* _Task statement_
Put the lines of the records from the one containing "This screenshot has height=871, width=1910." through the one containing "click(x=1250, y=30)", both included, into a Markdown table with the columns Row and Record line. Number each row and leave out blank lines.

* _Supplied material_
-*-*-
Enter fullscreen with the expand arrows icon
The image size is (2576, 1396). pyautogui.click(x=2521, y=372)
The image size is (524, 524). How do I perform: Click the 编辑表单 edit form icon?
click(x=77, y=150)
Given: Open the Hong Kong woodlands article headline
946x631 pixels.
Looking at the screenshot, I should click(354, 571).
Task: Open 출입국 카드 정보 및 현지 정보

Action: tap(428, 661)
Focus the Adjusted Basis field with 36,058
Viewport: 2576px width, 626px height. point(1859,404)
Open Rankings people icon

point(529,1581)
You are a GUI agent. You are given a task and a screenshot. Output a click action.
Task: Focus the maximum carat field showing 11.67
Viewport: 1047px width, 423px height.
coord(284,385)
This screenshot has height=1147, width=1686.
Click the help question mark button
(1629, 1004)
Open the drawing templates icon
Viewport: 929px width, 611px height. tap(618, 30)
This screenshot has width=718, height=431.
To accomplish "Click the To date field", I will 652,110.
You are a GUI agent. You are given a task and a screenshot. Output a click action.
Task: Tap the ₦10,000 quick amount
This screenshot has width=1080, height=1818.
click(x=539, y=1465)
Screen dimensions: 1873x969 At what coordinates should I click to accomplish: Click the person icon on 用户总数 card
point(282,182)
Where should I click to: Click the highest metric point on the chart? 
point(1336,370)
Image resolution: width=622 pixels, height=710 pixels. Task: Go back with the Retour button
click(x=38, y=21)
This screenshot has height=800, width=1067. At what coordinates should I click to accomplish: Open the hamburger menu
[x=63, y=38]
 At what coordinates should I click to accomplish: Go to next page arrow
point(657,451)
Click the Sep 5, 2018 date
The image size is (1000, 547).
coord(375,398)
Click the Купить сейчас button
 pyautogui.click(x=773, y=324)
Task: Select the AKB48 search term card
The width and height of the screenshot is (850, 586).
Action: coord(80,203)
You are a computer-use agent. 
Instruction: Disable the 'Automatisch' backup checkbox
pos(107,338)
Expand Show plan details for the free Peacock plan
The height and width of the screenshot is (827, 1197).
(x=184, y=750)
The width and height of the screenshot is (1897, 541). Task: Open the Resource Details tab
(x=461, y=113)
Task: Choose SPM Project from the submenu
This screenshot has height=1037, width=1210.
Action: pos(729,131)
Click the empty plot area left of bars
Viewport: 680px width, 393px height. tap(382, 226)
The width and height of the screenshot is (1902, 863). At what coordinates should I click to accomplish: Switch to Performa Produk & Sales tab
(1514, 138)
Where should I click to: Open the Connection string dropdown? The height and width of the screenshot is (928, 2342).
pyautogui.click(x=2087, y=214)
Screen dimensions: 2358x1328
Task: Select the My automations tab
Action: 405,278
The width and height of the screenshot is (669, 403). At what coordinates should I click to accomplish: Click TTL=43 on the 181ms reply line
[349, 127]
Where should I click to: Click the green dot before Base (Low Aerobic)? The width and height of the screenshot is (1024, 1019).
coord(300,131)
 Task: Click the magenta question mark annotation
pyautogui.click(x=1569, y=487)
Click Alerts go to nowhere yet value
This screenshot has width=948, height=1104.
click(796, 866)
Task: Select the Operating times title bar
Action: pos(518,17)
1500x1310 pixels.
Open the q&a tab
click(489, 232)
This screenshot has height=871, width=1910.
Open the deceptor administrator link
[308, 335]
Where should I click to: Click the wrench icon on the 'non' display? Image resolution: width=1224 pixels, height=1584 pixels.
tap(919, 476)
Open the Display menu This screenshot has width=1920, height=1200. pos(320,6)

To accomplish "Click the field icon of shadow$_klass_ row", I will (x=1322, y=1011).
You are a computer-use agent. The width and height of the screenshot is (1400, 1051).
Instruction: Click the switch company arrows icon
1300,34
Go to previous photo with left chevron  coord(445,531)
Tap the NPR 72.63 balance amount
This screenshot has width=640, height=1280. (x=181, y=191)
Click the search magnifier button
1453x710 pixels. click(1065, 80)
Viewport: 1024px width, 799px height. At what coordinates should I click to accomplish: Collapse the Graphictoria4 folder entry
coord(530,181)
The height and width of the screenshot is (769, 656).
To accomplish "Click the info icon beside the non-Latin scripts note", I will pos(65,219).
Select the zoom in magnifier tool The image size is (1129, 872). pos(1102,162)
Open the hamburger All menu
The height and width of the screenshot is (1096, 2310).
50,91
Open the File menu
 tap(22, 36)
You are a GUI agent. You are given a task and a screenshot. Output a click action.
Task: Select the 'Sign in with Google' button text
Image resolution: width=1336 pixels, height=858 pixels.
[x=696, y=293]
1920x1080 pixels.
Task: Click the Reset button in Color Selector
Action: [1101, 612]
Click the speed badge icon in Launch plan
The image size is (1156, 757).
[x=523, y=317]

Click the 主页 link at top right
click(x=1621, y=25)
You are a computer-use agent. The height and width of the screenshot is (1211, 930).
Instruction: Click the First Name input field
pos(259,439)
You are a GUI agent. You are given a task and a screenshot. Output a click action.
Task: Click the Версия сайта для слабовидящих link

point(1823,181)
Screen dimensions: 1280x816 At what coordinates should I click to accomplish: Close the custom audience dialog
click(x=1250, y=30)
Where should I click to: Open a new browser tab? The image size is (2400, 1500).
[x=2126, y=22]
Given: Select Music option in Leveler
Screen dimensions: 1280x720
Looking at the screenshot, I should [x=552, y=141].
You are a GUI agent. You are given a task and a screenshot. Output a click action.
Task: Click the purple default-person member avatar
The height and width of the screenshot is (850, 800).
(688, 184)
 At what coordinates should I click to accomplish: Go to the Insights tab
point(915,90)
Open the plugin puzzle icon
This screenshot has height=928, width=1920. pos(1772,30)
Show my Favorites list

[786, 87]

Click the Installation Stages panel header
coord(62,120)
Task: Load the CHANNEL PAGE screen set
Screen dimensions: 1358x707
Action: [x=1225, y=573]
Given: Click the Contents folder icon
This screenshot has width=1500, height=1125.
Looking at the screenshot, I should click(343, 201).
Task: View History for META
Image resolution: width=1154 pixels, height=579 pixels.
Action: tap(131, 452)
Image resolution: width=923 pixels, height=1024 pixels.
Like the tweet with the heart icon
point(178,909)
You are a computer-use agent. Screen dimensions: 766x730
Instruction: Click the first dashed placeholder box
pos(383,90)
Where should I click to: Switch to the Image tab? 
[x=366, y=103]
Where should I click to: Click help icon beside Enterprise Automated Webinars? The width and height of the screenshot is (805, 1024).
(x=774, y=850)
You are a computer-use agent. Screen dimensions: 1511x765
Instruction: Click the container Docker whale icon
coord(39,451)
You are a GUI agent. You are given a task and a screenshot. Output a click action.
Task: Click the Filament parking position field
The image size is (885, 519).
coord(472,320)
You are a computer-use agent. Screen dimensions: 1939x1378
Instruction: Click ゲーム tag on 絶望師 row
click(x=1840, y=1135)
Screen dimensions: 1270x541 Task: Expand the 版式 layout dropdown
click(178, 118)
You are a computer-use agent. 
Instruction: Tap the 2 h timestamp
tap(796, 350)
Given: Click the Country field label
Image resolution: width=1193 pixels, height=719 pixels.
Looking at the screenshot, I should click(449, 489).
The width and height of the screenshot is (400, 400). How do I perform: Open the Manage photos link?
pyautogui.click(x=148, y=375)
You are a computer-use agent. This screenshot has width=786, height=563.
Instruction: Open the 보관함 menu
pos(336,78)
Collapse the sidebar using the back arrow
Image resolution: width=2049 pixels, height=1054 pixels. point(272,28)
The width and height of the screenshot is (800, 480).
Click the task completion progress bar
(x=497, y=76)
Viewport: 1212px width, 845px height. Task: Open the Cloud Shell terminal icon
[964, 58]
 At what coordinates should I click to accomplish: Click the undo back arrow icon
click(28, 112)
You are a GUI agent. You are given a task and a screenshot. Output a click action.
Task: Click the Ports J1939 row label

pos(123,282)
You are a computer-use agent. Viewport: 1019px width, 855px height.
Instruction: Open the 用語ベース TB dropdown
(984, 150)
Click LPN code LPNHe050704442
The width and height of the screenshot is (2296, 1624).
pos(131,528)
-*-*-
* _Written reply_
| Row | Record line |
|---|---|
| 1 | This screenshot has height=871, width=1910. |
| 2 | Open the deceptor administrator link |
| 3 | [308, 335] |
| 4 | Where should I click to: Click the wrench icon on the 'non' display? Image resolution: width=1224 pixels, height=1584 pixels. |
| 5 | tap(919, 476) |
| 6 | Open the Display menu This screenshot has width=1920, height=1200. pos(320,6) |
| 7 | To accomplish "Click the field icon of shadow$_klass_ row", I will (x=1322, y=1011). |
| 8 | You are a computer-use agent. The width and height of the screenshot is (1400, 1051). |
| 9 | Instruction: Click the switch company arrows icon |
| 10 | 1300,34 |
| 11 | Go to previous photo with left chevron  coord(445,531) |
| 12 | Tap the NPR 72.63 balance amount |
| 13 | This screenshot has width=640, height=1280. (x=181, y=191) |
| 14 | Click the search magnifier button |
| 15 | 1453x710 pixels. click(1065, 80) |
| 16 | Viewport: 1024px width, 799px height. At what coordinates should I click to accomplish: Collapse the Graphictoria4 folder entry |
| 17 | coord(530,181) |
| 18 | The height and width of the screenshot is (769, 656). |
| 19 | To accomplish "Click the info icon beside the non-Latin scripts note", I will pos(65,219). |
| 20 | Select the zoom in magnifier tool The image size is (1129, 872). pos(1102,162) |
| 21 | Open the hamburger All menu |
| 22 | The height and width of the screenshot is (1096, 2310). |
| 23 | 50,91 |
| 24 | Open the File menu |
| 25 |  tap(22, 36) |
| 26 | You are a GUI agent. You are given a task and a screenshot. Output a click action. |
| 27 | Task: Select the 'Sign in with Google' button text |
| 28 | Image resolution: width=1336 pixels, height=858 pixels. |
| 29 | [x=696, y=293] |
| 30 | 1920x1080 pixels. |
| 31 | Task: Click the Reset button in Color Selector |
| 32 | Action: [1101, 612] |
| 33 | Click the speed badge icon in Launch plan |
| 34 | The image size is (1156, 757). |
| 35 | [x=523, y=317] |
| 36 | Click the 主页 link at top right |
| 37 | click(x=1621, y=25) |
| 38 | You are a computer-use agent. The height and width of the screenshot is (1211, 930). |
| 39 | Instruction: Click the First Name input field |
| 40 | pos(259,439) |
| 41 | You are a GUI agent. You are given a task and a screenshot. Output a click action. |
| 42 | Task: Click the Версия сайта для слабовидящих link |
| 43 | point(1823,181) |
| 44 | Screen dimensions: 1280x816 At what coordinates should I click to accomplish: Close the custom audience dialog |
| 45 | click(x=1250, y=30) |